If Wyoming had changed its state law and management plan as FWS had wanted, the agency would have proposed the entire region for delisting. The rule noted: “ However, if Wyoming has not taken these steps by the date that a final decision is to be made, we have carefully considered the requirements of the Act and the record before us and concluded that an alternative approach may be in order. Specifically, it would then be our intention instead to reclassify the portions of the DPS in the States of Idaho and Montana, Washington, Oregon, and Utah as ‘not listed.’ We would also reclassify the portion of Wyoming that is not a significant portion of the range and the portion that is in the national parks in Wyoming as ‘not listed.’ The DPS would no longer exist. The significant portion of the range that exists outside the national parks within the State of Wyoming would continue to be listed as ‘nonessential experimental’ based on the biologically significant nature of that portion of the species’ range and the continuing unacceptable level of threats that occur under the state’s current statute and management plan.”
But Sublette County wouldn’t be alone in this odd situation.
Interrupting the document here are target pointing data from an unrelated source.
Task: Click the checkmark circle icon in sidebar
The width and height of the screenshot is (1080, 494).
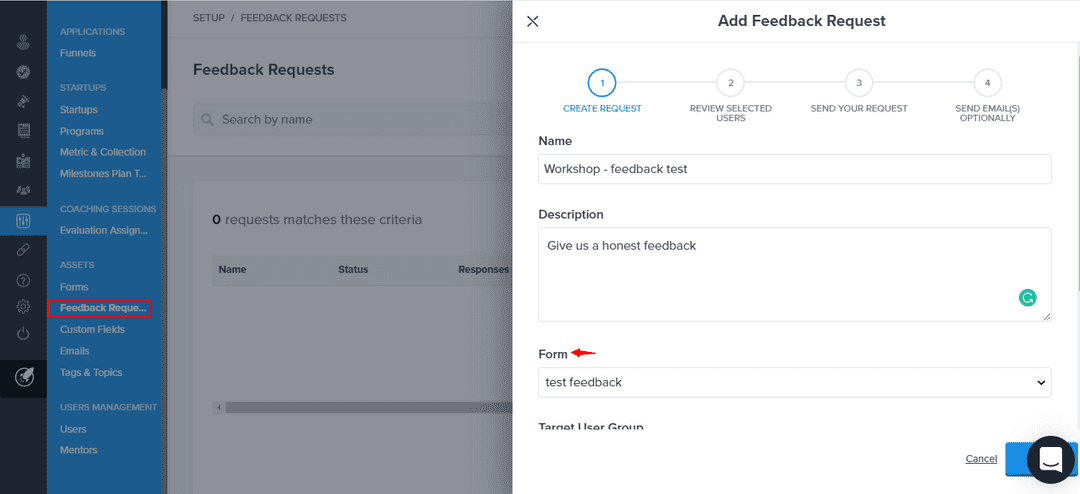Action: [x=23, y=72]
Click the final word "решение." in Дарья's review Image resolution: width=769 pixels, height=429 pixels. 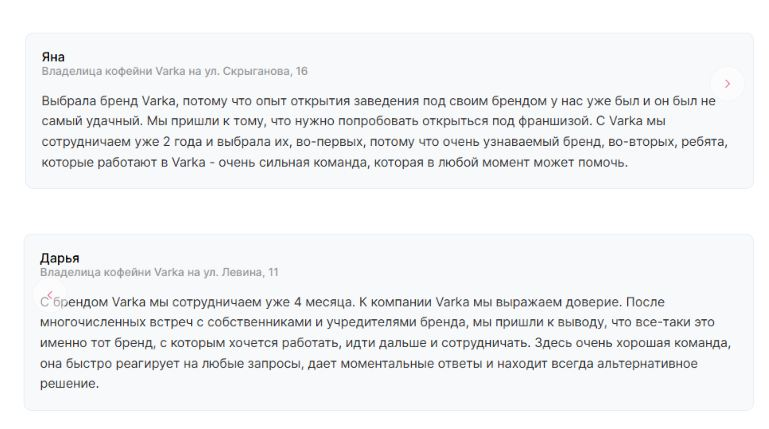pyautogui.click(x=70, y=383)
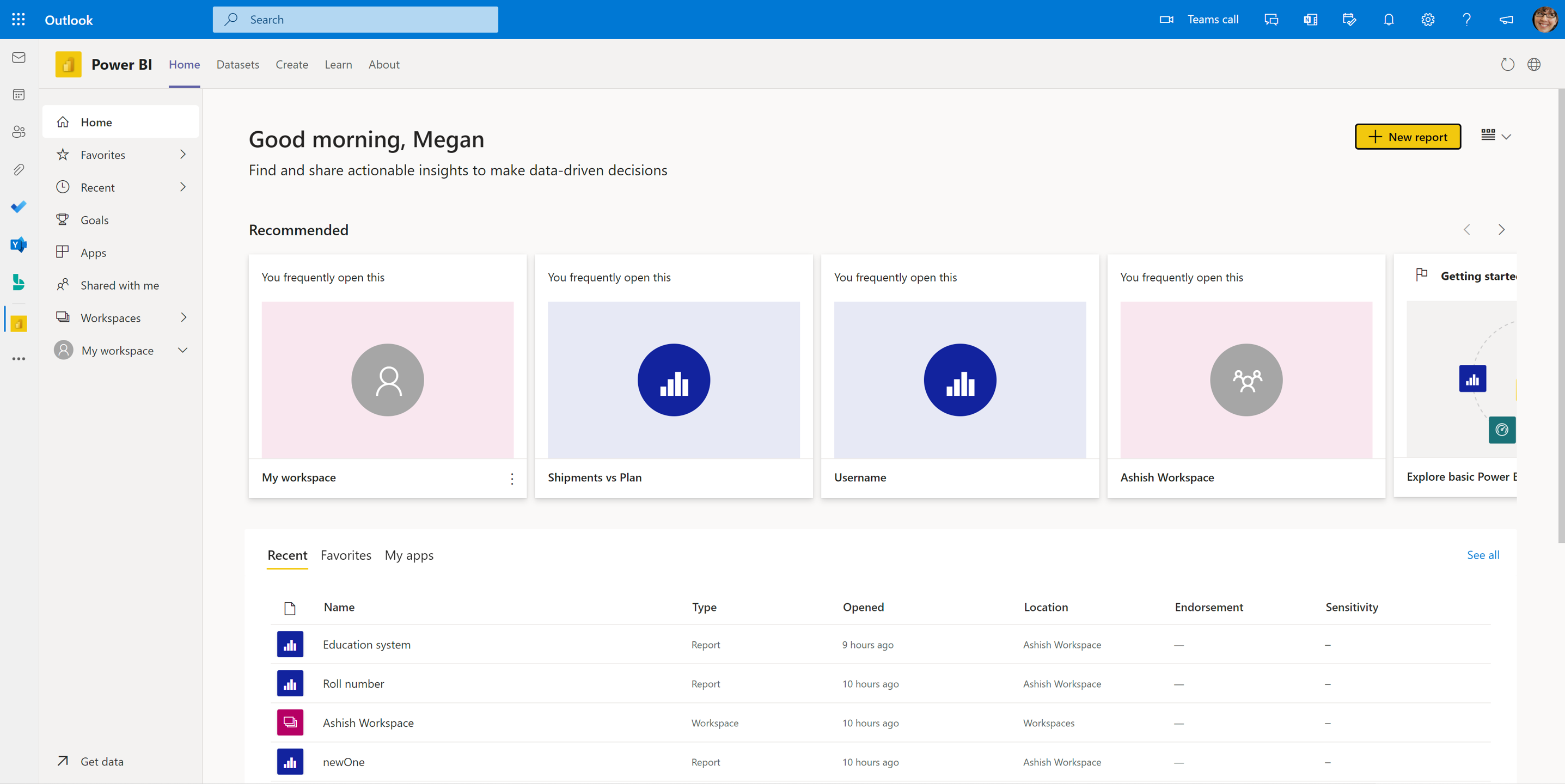
Task: Select the Create menu tab
Action: pyautogui.click(x=291, y=64)
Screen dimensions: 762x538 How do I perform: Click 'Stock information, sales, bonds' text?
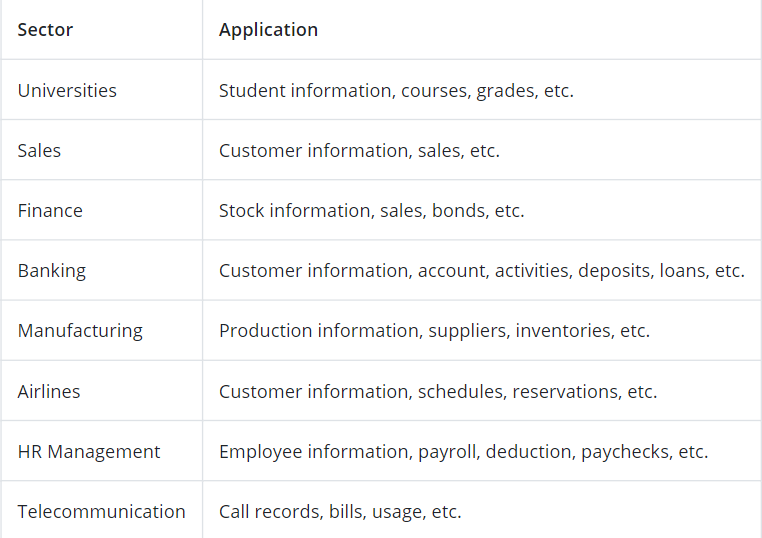[352, 210]
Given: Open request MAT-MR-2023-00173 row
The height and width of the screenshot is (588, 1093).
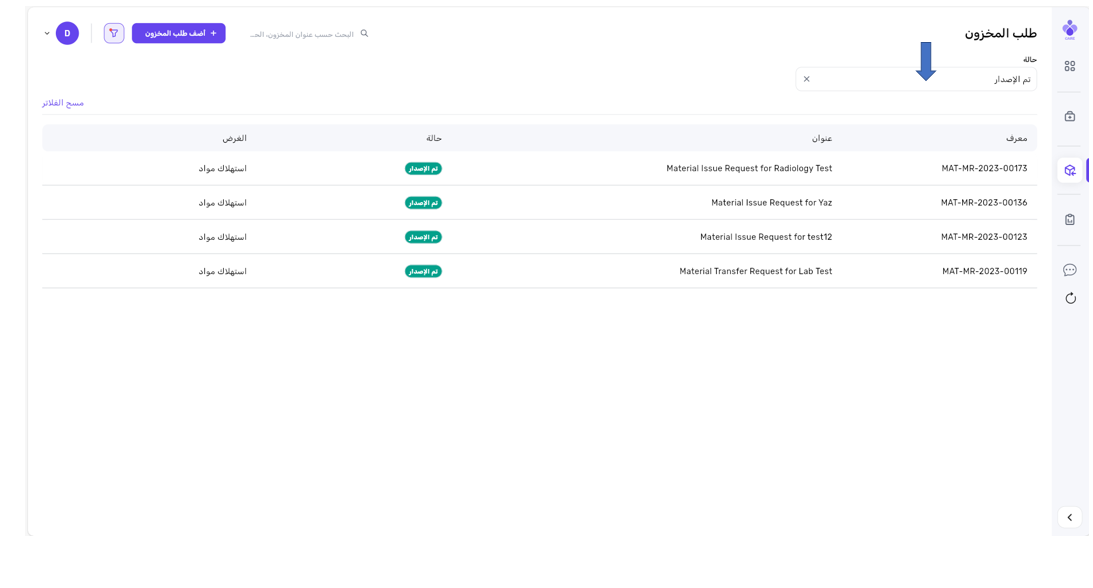Looking at the screenshot, I should tap(983, 169).
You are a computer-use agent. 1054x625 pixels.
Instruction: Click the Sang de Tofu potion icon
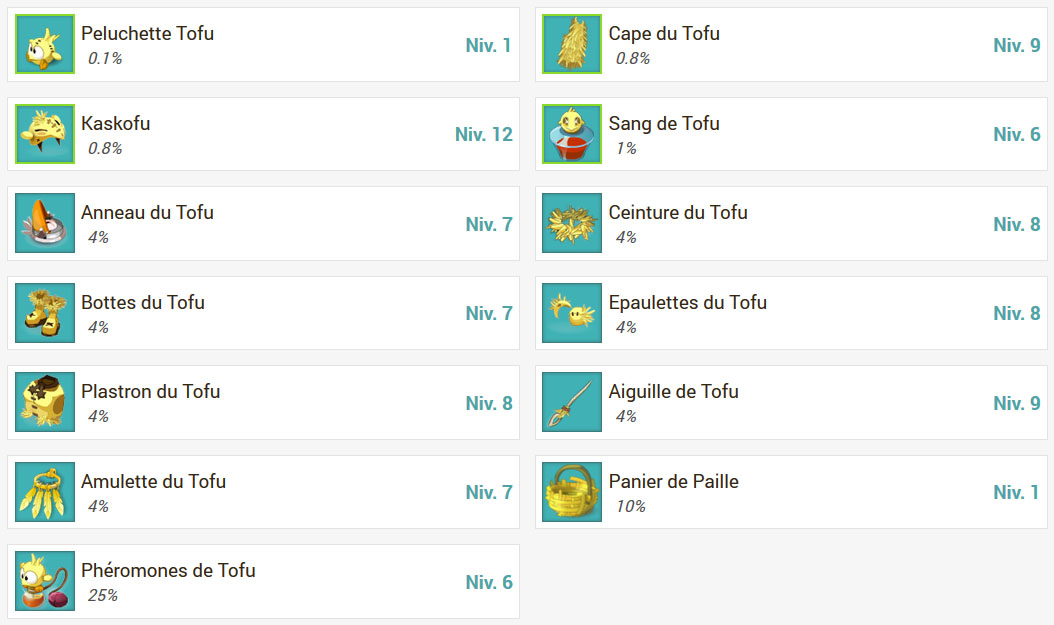click(x=572, y=134)
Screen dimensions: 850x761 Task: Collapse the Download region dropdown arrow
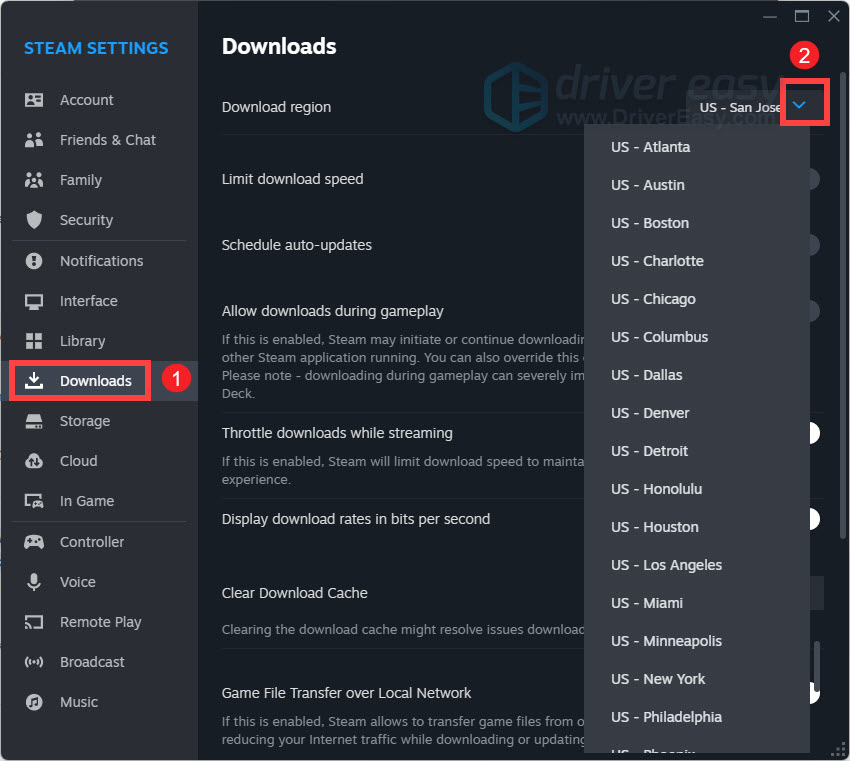[804, 103]
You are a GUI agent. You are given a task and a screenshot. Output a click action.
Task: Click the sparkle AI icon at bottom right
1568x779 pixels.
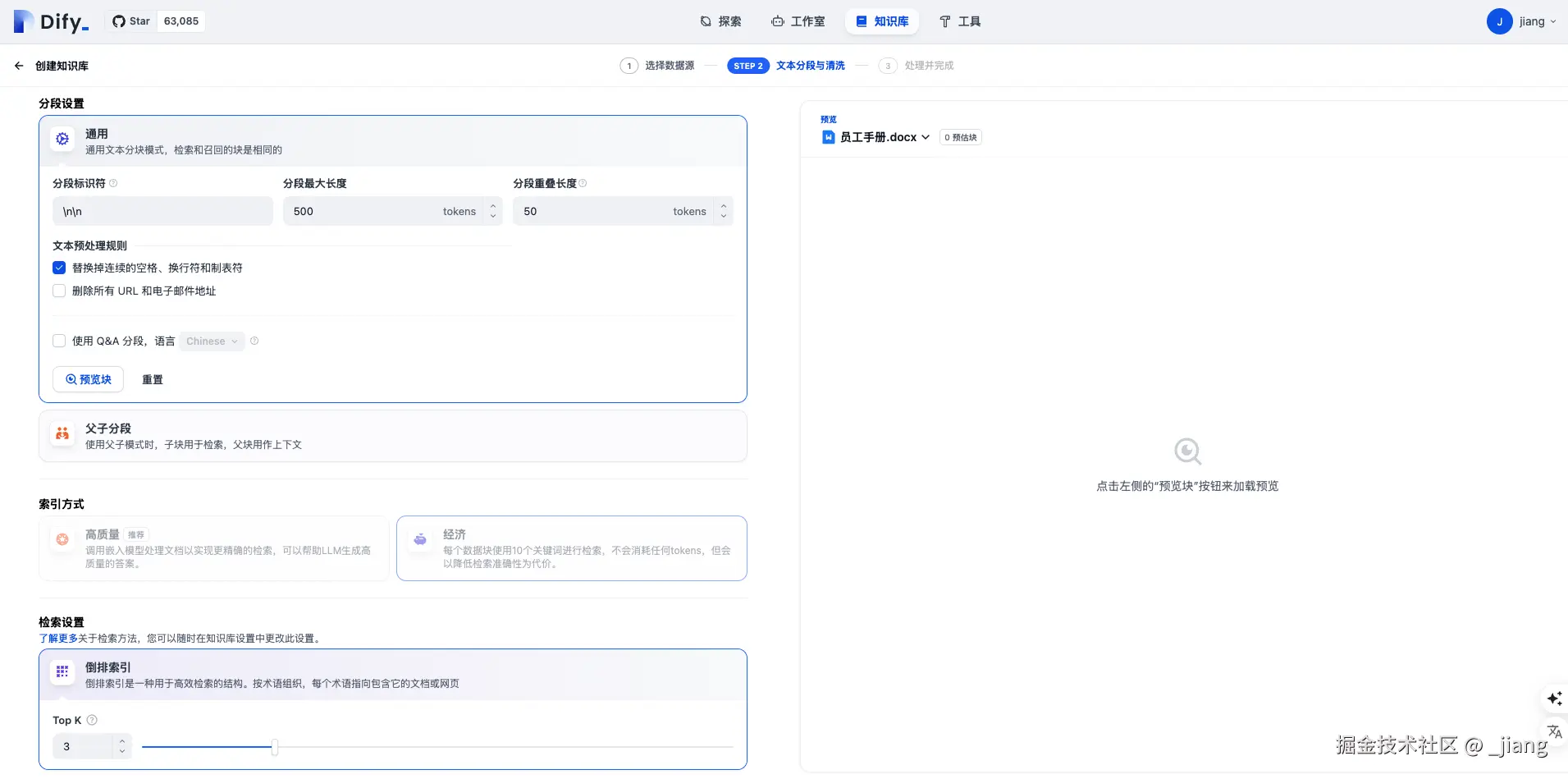[x=1555, y=699]
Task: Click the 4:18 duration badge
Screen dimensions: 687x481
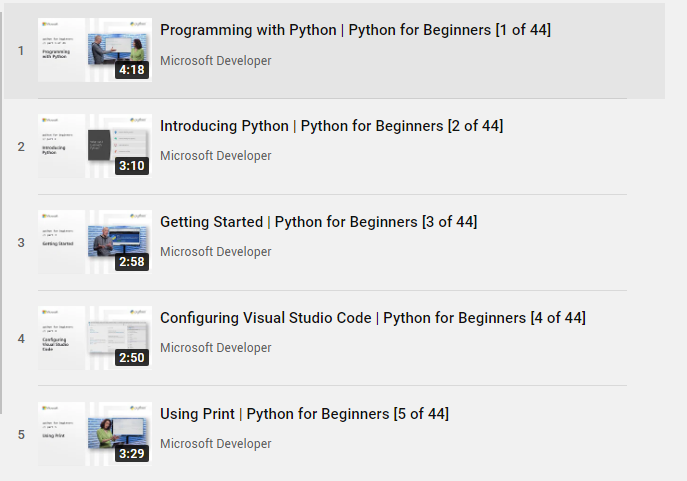Action: pyautogui.click(x=132, y=70)
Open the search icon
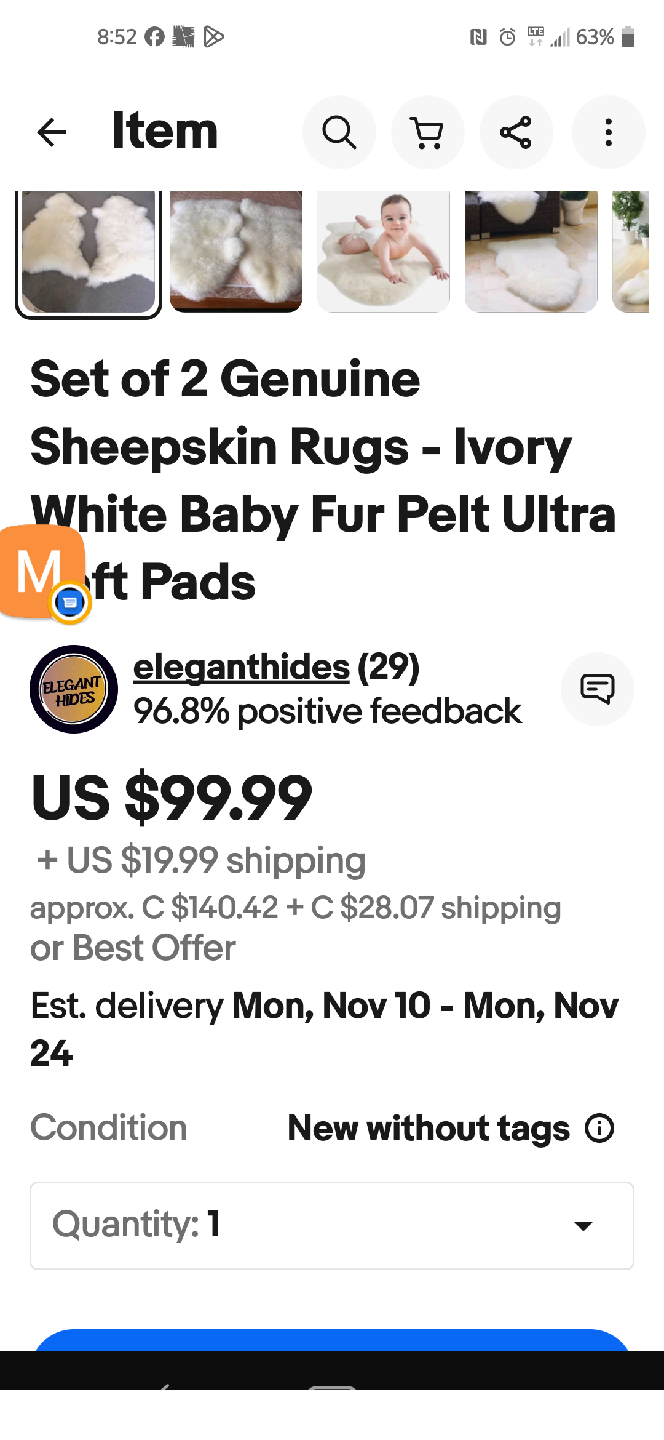664x1440 pixels. pyautogui.click(x=339, y=132)
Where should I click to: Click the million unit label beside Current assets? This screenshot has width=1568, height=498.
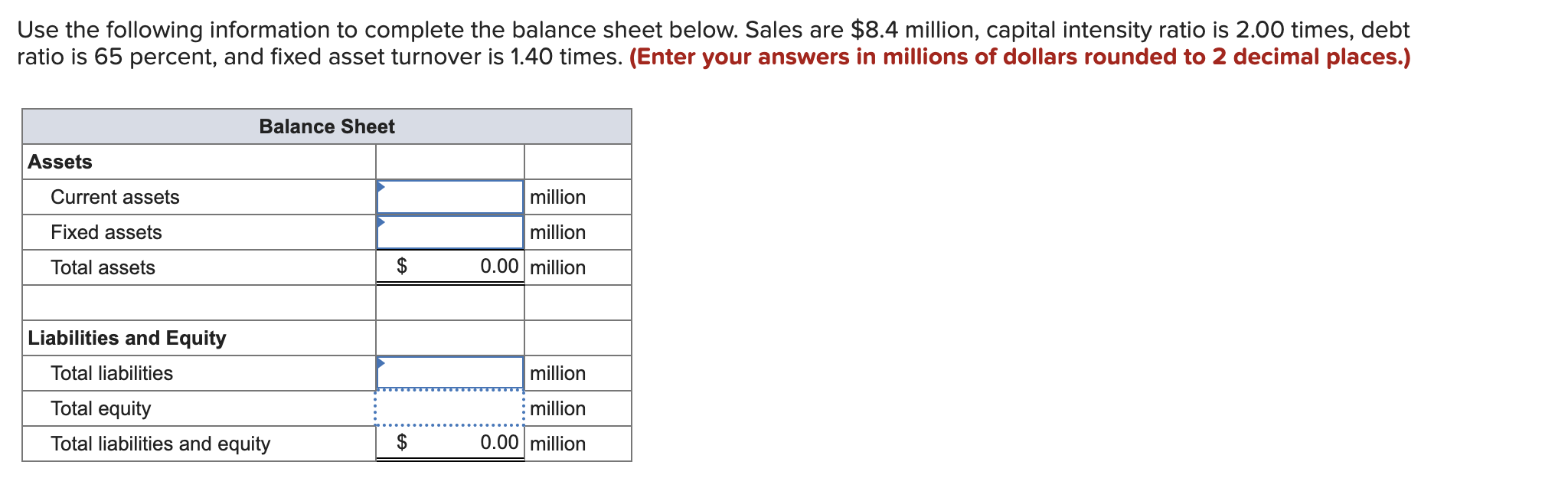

According to the proposal, the area where wolves would remain listed includes the area of northwestern Wyoming from the junction of U.S. Highway 120 and the Wyoming/Montana State line; running southerly along Wyoming Highway 120 to the Greybull River; southwesterly up said river to the Wood River; running southwesterly up said river to the U.S. Forest Service boundary; following the U.S. Forest Service boundary southerly to the northern boundary of the Wind River Indian Reservation; following the Reservation boundary westerly, then southerly across U.S. Highway 26/287 to the Continental Divide; following the Continental Divide southeasterly to Middle Fork of Boulder Creek; following the Middle Fork of Boulder Creek and then Boulder Creek westerly to the U.S. Forest Service boundary; following the U.S. Forest Service boundary northwesterly to its intersection with U.S. Highway 189/191; following U.S. Highway 189/91 northwesterly to the intersection with Wyoming Highway 22 in the town of Jackson; following Wyoming state highway 22 westerly to the Wyoming/Idaho State line.
FWS is accepting public comments on the delisting proposal. Western Wyoming livestock producers are now left to ponder which would be better:
• living in an area where wolves are listed as predators and can be shot on sight, but with no compensation for livestock losses, and no agency responsibility to respond to problem wolves; or
• lobby for an expanded “non-essential experimental” area under the delisting rule, so that wolves would be managed by the federal government, with a limited compensation program and FWS granted the responsibility to resolve livestock predation problems.